Emang ini sekolah bapakmu apa!?” aku bersiap hendak pergi, tapi tanganku
dicekal oleh cewek sok berkuasa itu.
“Eh, mau kemana!?” bentaknya lebih kasar,
membuat beberapa anak yang berada di dekatku langsung kabur ketakutan.
“Apa
urusanmu!?” bentakku juga nggak mau kalah. Siapa sih cewek ini? Benar-benar
menjengkelkan!
Lonceng
sekolah berbunyi nyaring sekali, membuat gendang telingaku sakit, tapi lonceng
itu telah menumbuhkan suatu alasan yang bagus untuk pergi dari hadapan Trio
Truk Gandeng ini. Secara otomatis dia melepaskan cengkramannya dan aku langsung
lari masuk ke kelas. Untung sekali aku nggak satu kelas dengan tiga orang itu.

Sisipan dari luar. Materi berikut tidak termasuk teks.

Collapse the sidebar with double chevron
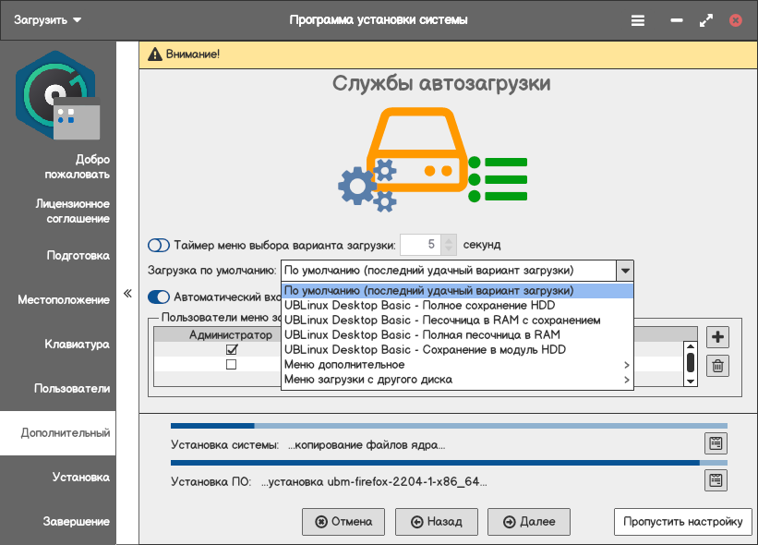This screenshot has height=545, width=758. [127, 295]
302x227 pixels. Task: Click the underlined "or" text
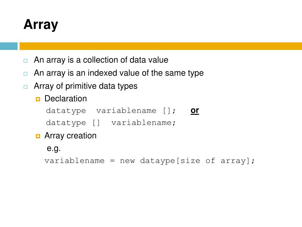(195, 111)
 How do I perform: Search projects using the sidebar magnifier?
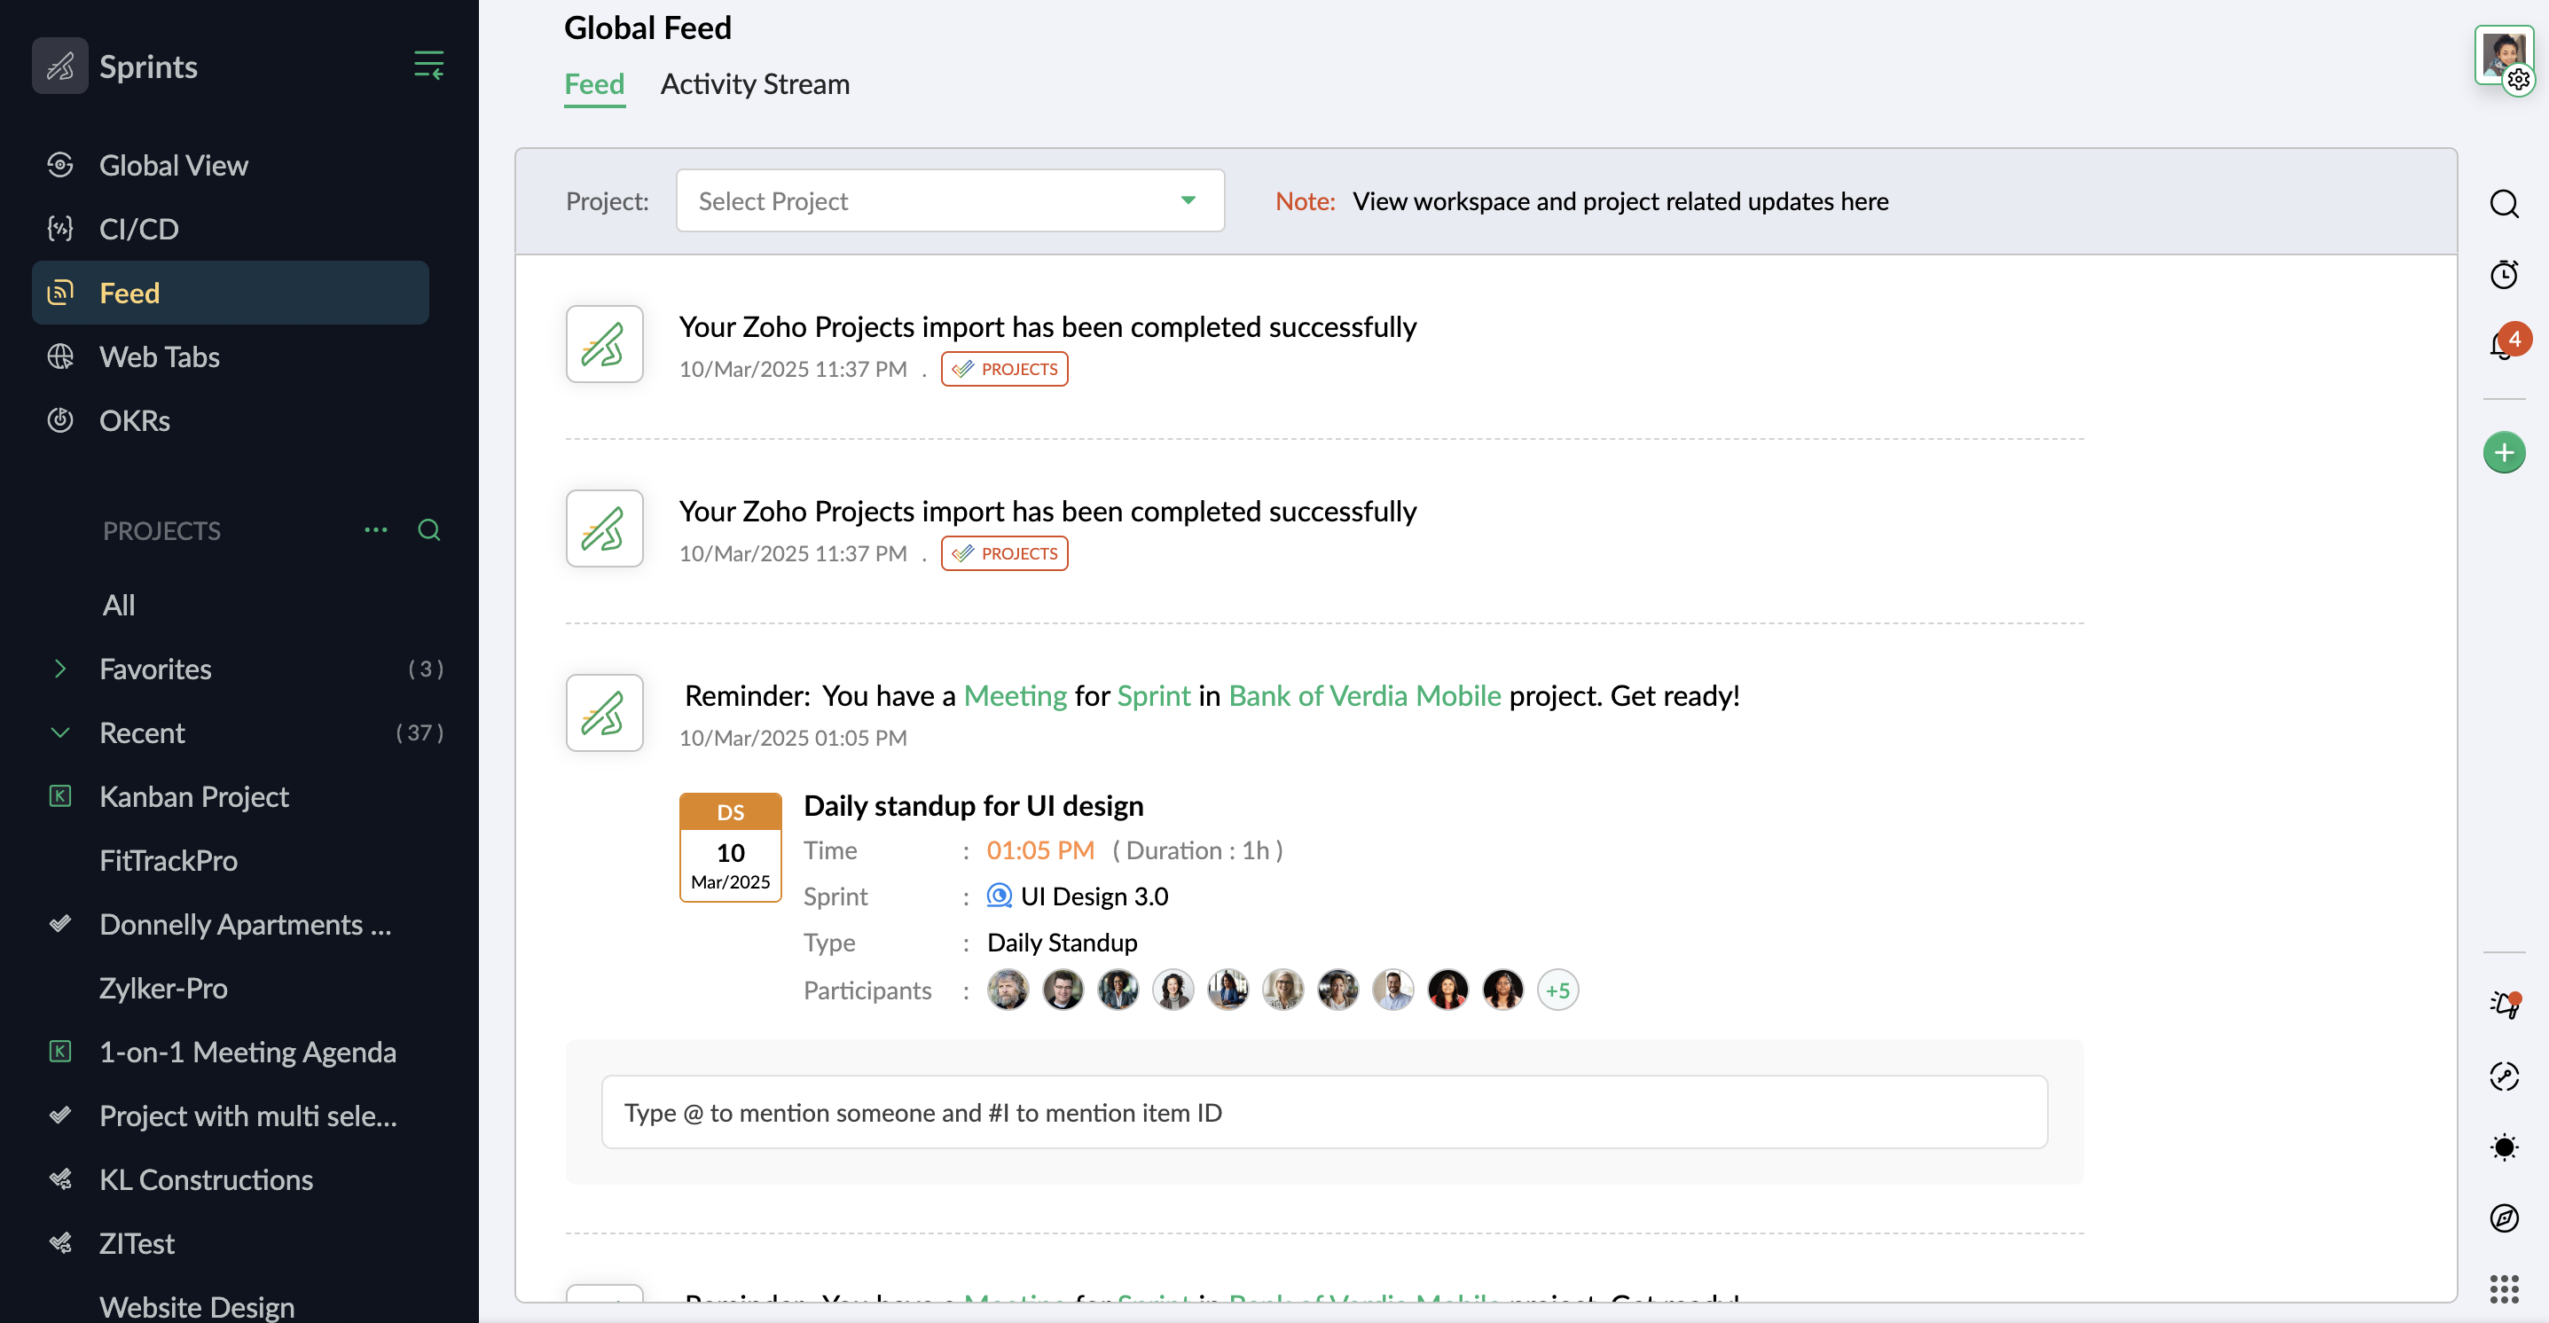point(428,530)
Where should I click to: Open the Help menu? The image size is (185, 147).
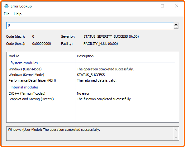(x=17, y=14)
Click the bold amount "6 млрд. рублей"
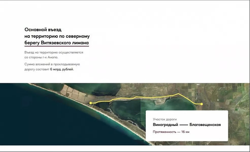The height and width of the screenshot is (152, 250). [62, 69]
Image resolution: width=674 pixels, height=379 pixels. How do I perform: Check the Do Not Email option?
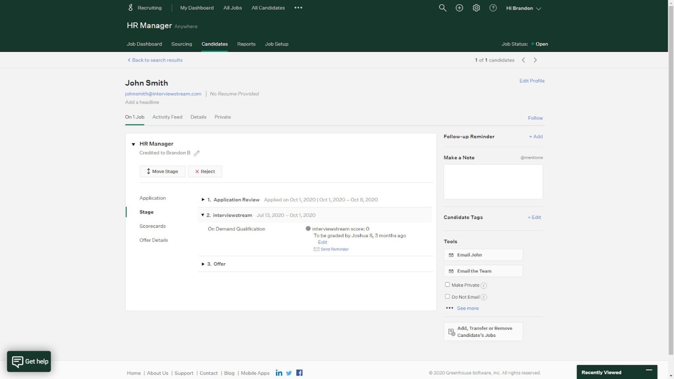click(x=447, y=296)
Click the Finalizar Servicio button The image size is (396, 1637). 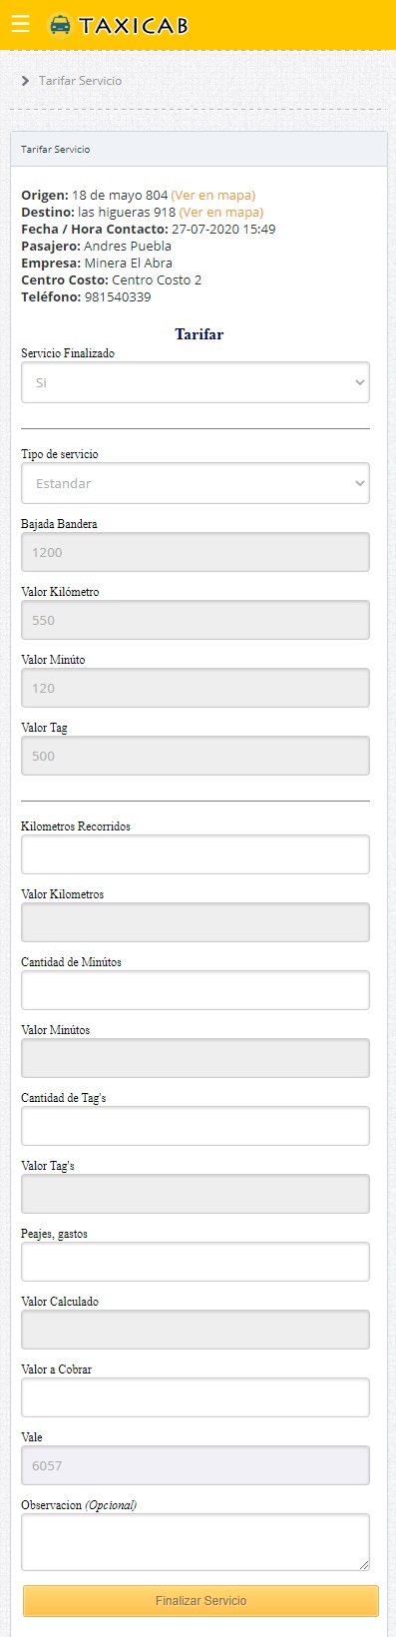(x=200, y=1600)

Sepertinya mereka kelas enam, tapi entahlah, aku nggak peduli. Di dalam kelas,
sudah banyak anak-anak yang duduk di bangku masing-masing. Beberapa anak
laki-laki membuat pesawat terbang dari kertas dan melayangkannya diseluruh
ruangan dan salah satunya mendarat di mejaku. Aku langsung membuangnya dan
memperhatikan Georgia sedang berbicara dengan anak menyebalkan, siapa namanya?
Oh ya, Tiara.
Cewek ceking
itu memandangku dengan pandangan merendahkan dan aku langsung membuang muka.
Nggak ada gunanya melayani orang seperti itu. Guru kami masuk ke dalam kelas
dan pelajaran segera dimulai.
Aku masih akan
tetap tinggal di hotel lebih kurang dua hari lagi dan aku mendapat banyak
informasi dari hantu penghuni tempat tidurku. Dia nggak pernah bergerak dari
ranjangnya dan dengan santainya menonton TV tanpa tahu apa yang dia tonton.
Sebenarnya TV bukanlah media hiburan untuk hantu, namun seperti yang terlihat
di film-film horor, TV selalu menyala dengan sendirinya dan semua orang mengira
bahwa itu kerjaan hantu.
Dia menyapaku
dan tersenyum mengerikan serta menampakkan gigi-giginya yang telah membusuk akibat
nggak pernah gosok gigi sejak tahun 2002. Sebagai hantu yang diracun,
penampilan paling menakutkannya hanyalah giginya dan kulitnya yang pucat.
Selebih itu dia terlihat kayak manusia bagiku. Beda lagi dengan hantu korban
pembunuhan. Biasanya benda yang digunakan untuk membunuh mereka masih tertancap
di badan mereka. “Bagaimana hari pertamamu di sekolah?”
“Buruk
sekali.” Aku menjatuhkan diri di atas tempat tidur dan hantu itu membiarkannya.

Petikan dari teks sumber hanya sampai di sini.